As if I haven't been going to enough conferences lately - numbers one and two just gone, three coming soon (Friday) - I spent today putting together a paper and abstract for the Brave New World conference in Manchester at the end of June. Apparently it's usually a good one, so I hope I'm accepted. The paper still needs tidying up, but I'll probably leave that until nearer the time - maybe even wait for acceptance. The abstract (300 words), however, needs to be sent by 30th of April. Here it is (no surprises for guessing the subject):
Lottery-Voting: A Neglected Solution
This paper is an exploration of the idea of ‘lottery-voting’ (Amar 1984, 1995), according to which electoral outcomes should be decided by a randomly selected vote. It is not an argument for using such a method, which would be too large a project. My claim here is merely that lottery-voting’s potential has been neglected, and it deserves more careful consideration.
I demonstrate this through discussion of two recent books in democratic theory, both of which could perhaps be improved by considering lottery-voting.

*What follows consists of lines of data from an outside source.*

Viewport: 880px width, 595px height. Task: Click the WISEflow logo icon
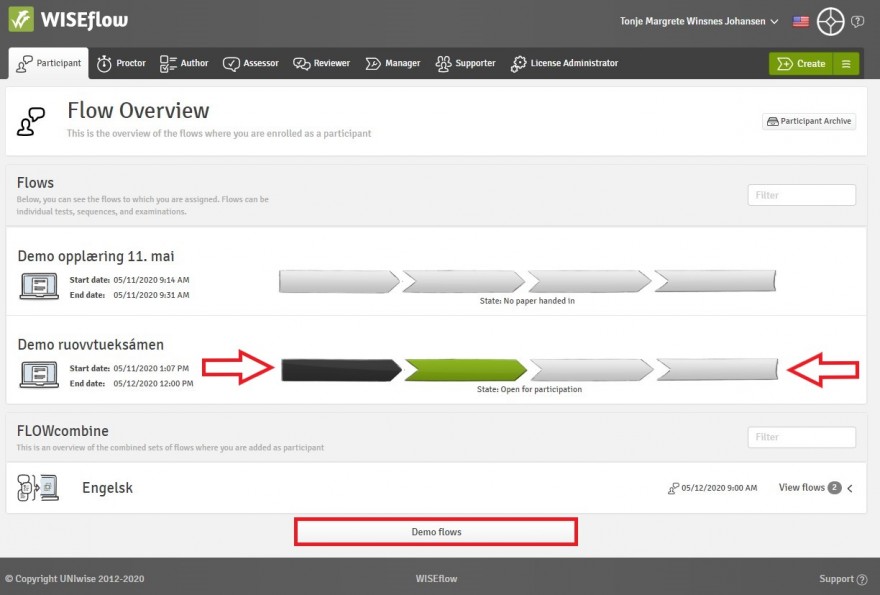[21, 20]
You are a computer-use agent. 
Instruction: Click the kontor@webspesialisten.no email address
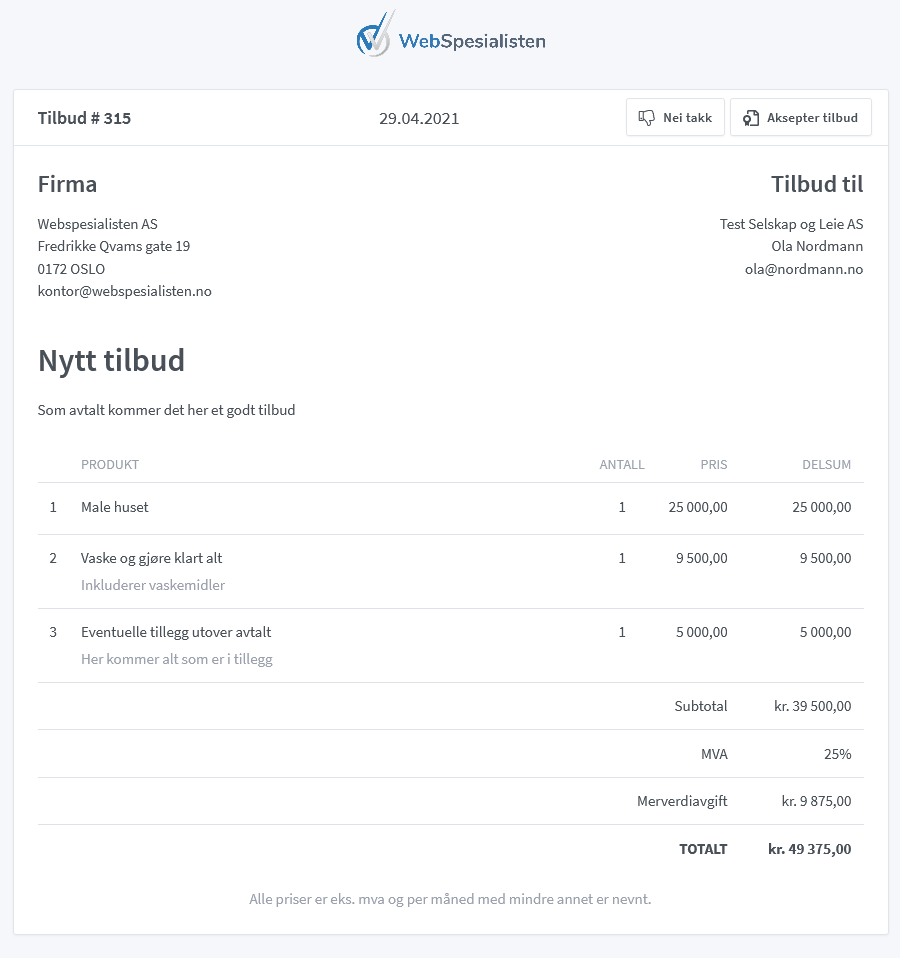click(124, 291)
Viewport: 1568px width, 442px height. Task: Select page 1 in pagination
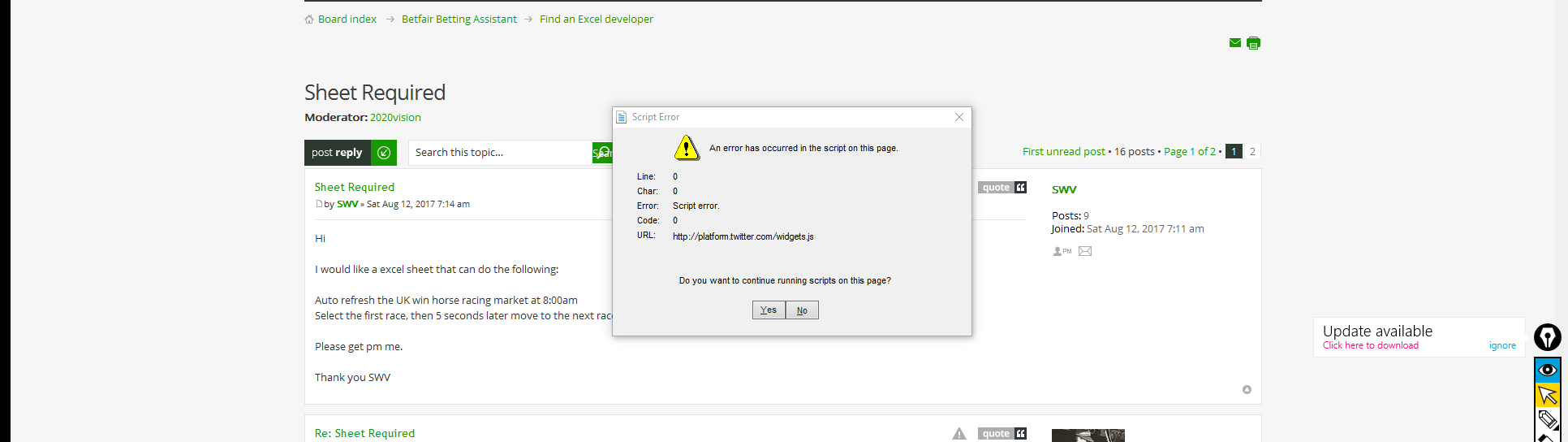[1234, 152]
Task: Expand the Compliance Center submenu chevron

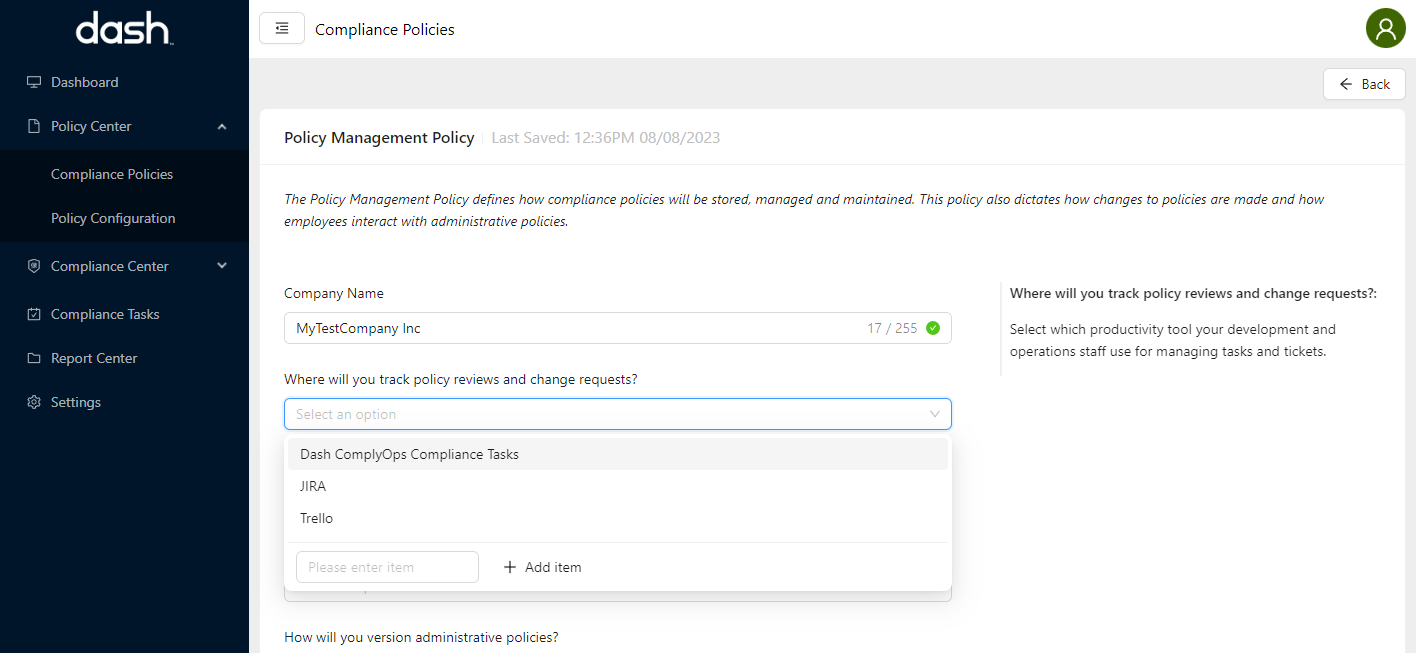Action: click(222, 266)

Firstly, I examine Richard Vernon’s Political Morality, which attempts to reconcile liberalism and democracy into a single coherent project rather than competing ideals. I do not engage with this larger aim, but contend that his argument for majority rule is defective, because lottery-voting also leads to decisive outcomes while providing better incentives to generalise appeals to larger numbers of the electorate.
Secondly, I turn to Andrew Rehfeld’s The Concept of Constituency, which proposes replacing territorial constituencies with randomly allocated ones, that each comprise a microcosm of the whole polity. Assuming the desirability of such, I suggest that using lottery-voting, rather than assuming majority rule, would further the author’s aims of encouraging deliberation between diverse viewpoints focused on the common good, because it would ensure a heterogeneous legislature as well as constituencies.
My paper is neither a complete case for lottery-voting – which would require me to address issues of fairness, rationality, procedural rules and outcomes – nor a complete review of these two books. Rather I focus on how lottery-voting shows up – and sometimes solves – various weaknesses and shortcomings in existing democratic theory, illustrated by certain elements of these two works. Whether or not we want ultimately to accept lottery voting, my aim is to demonstrate that its possibilities make it worthy of more serious attention.